Researchers have devised a model to anticipate drought and forest fires in the Amazon rainforest.
The research, which used precipitation records dating back to 1970 and hotspots tracked by the Moderate Resolution Imaging Spectroradiometer (MODIS) aboard NASA satellites, finds a strong correlation between sea surface temperatures in the tropical North Atlantic and subsequent drought in the western Amazon. Drought in the Amazon is increasingly associated with forest fires due to land-clearing fires set by agricultural developers and cattle ranchers.
The researchers, led by Katia Fernandes of Columbia University, conclude that their model could be used to forecast drought up the three months in advance, giving authorities a window to alert ranchers and farmers about the increased risk of using fire to clear land during the dry season, which typically runs from July-September. Coupled with its existing satellite-based deforestation monitoring capabilities, the warning system could prove useful to Brazil as it aims to reduce deforestation rates under its national climate action plan.
The study, which is published in Geophysical Research Letters, comes on the heels of another paper, published in the same issue, that reports an increase in droughts in the Amazon.
That research — led by Jose Marengo of Brazil’s National Institute for Space Research (INPE) — identifies the 2005 and 2010 droughts in the Amazon as the worst on record. It finds that since the mid-1970s droughts have increased in the Amazon region, while the length of the typical dry season has expanded. The study says droughts are “aggravated” when there was low rainfall in the previous wet season.
Representation (Hovmoller diagram) of precipitation in the southern Amazon from 1951 to 2010. The shade reflects the amount of rainfall, with the 100 mm (2.5-inches) level marked in bold as an indicator of dry months. You can see that the length of the dry season has increased over time.

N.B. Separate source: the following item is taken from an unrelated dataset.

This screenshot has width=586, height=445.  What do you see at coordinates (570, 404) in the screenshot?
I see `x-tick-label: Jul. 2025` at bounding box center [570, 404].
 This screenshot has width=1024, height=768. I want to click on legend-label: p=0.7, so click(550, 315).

Image courtesy of Marengo et al (2011). |
The 2010 drought affected some 3 million square kilometers of forest, nearly 60 percent more than the 1.9 million square kilometers affected during the 2005 drought. Both events triggered severe drops in water levels for Amazon tributaries, stranding communities and stalling river transportation. Fires and associated ‘haze’ increased markedly during both droughts.
Scientists have warned for years that climate change could turn much of the Amazon into a tinderbox. Other research suggests that by mid-century, much of the Amazon could be at risk of die-off due to climate change-induced drought, the effects of which are worsened by deforestation, forest degradation, and fragmentation.